*** Opening of Material for this exercise ***

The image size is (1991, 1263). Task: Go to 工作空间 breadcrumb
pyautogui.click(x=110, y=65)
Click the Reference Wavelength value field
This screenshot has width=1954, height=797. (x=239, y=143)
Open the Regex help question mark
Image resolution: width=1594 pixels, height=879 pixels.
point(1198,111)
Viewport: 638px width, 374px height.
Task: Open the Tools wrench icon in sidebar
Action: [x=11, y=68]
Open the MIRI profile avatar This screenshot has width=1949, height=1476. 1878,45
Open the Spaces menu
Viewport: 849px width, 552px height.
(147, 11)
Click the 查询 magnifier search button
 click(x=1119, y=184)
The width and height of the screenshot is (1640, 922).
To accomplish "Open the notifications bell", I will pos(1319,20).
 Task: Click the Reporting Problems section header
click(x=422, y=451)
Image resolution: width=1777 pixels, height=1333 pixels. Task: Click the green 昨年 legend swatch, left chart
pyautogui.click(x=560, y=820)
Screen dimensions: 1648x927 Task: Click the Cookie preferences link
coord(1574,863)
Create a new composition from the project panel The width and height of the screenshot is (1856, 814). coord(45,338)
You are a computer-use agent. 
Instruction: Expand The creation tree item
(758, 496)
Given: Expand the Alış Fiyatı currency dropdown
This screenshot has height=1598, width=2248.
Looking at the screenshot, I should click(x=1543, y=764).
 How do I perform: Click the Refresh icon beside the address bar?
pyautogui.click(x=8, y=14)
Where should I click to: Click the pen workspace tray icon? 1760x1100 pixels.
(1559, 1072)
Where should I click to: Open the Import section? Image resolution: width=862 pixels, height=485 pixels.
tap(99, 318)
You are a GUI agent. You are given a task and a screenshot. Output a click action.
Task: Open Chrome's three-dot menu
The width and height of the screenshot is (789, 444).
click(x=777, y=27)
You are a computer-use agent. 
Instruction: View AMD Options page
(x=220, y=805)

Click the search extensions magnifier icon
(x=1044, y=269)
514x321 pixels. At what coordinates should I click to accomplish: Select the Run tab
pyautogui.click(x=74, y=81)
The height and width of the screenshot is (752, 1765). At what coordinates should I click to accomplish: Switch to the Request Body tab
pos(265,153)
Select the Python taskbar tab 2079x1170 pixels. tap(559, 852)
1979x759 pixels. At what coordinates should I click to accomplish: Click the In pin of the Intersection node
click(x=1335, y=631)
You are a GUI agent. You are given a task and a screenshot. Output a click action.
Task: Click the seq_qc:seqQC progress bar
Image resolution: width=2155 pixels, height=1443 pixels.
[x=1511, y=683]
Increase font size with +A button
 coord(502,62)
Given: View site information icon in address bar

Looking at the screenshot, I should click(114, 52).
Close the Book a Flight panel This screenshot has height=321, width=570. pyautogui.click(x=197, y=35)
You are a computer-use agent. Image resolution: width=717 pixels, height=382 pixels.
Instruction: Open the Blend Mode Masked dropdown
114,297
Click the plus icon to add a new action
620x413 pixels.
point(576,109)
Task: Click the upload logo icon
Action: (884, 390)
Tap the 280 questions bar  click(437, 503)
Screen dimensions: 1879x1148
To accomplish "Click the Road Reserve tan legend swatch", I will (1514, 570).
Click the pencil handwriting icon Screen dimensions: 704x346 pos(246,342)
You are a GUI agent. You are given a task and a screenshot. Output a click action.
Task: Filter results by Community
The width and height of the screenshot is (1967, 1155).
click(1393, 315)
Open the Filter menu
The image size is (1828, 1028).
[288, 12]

*** Close of Material for this exercise ***

Each record above has to be set down again, word for word.

**Exercise response:**
The image size is (1991, 1263). Task: Go to 工作空间 breadcrumb
pyautogui.click(x=110, y=65)
Click the Reference Wavelength value field
This screenshot has width=1954, height=797. (x=239, y=143)
Open the Regex help question mark
Image resolution: width=1594 pixels, height=879 pixels.
point(1198,111)
Viewport: 638px width, 374px height.
Task: Open the Tools wrench icon in sidebar
Action: [x=11, y=68]
Open the MIRI profile avatar This screenshot has width=1949, height=1476. 1878,45
Open the Spaces menu
Viewport: 849px width, 552px height.
(147, 11)
Click the 查询 magnifier search button
 click(x=1119, y=184)
The width and height of the screenshot is (1640, 922).
To accomplish "Open the notifications bell", I will pos(1319,20).
 Task: Click the Reporting Problems section header
click(x=422, y=451)
Image resolution: width=1777 pixels, height=1333 pixels. Task: Click the green 昨年 legend swatch, left chart
pyautogui.click(x=560, y=820)
Screen dimensions: 1648x927 Task: Click the Cookie preferences link
coord(1574,863)
Create a new composition from the project panel The width and height of the screenshot is (1856, 814). coord(45,338)
You are a computer-use agent. 
Instruction: Expand The creation tree item
(758, 496)
Given: Expand the Alış Fiyatı currency dropdown
This screenshot has height=1598, width=2248.
Looking at the screenshot, I should click(x=1543, y=764).
 How do I perform: Click the Refresh icon beside the address bar?
pyautogui.click(x=8, y=14)
Where should I click to: Click the pen workspace tray icon? 1760x1100 pixels.
(1559, 1072)
Where should I click to: Open the Import section? Image resolution: width=862 pixels, height=485 pixels.
tap(99, 318)
You are a GUI agent. You are given a task and a screenshot. Output a click action.
Task: Open Chrome's three-dot menu
The width and height of the screenshot is (789, 444).
click(x=777, y=27)
You are a computer-use agent. 
Instruction: View AMD Options page
(x=220, y=805)

Click the search extensions magnifier icon
(x=1044, y=269)
514x321 pixels. At what coordinates should I click to accomplish: Select the Run tab
pyautogui.click(x=74, y=81)
The height and width of the screenshot is (752, 1765). At what coordinates should I click to accomplish: Switch to the Request Body tab
pos(265,153)
Select the Python taskbar tab 2079x1170 pixels. tap(559, 852)
1979x759 pixels. At what coordinates should I click to accomplish: Click the In pin of the Intersection node
click(x=1335, y=631)
You are a GUI agent. You are given a task and a screenshot. Output a click action.
Task: Click the seq_qc:seqQC progress bar
Image resolution: width=2155 pixels, height=1443 pixels.
[x=1511, y=683]
Increase font size with +A button
 coord(502,62)
Given: View site information icon in address bar

Looking at the screenshot, I should click(114, 52).
Close the Book a Flight panel This screenshot has height=321, width=570. pyautogui.click(x=197, y=35)
You are a computer-use agent. Image resolution: width=717 pixels, height=382 pixels.
Instruction: Open the Blend Mode Masked dropdown
114,297
Click the plus icon to add a new action
620x413 pixels.
point(576,109)
Task: Click the upload logo icon
Action: (884, 390)
Tap the 280 questions bar  click(437, 503)
Screen dimensions: 1879x1148
To accomplish "Click the Road Reserve tan legend swatch", I will (1514, 570).
Click the pencil handwriting icon Screen dimensions: 704x346 pos(246,342)
You are a GUI agent. You are given a task and a screenshot. Output a click action.
Task: Filter results by Community
The width and height of the screenshot is (1967, 1155).
click(1393, 315)
Open the Filter menu
The image size is (1828, 1028).
[288, 12]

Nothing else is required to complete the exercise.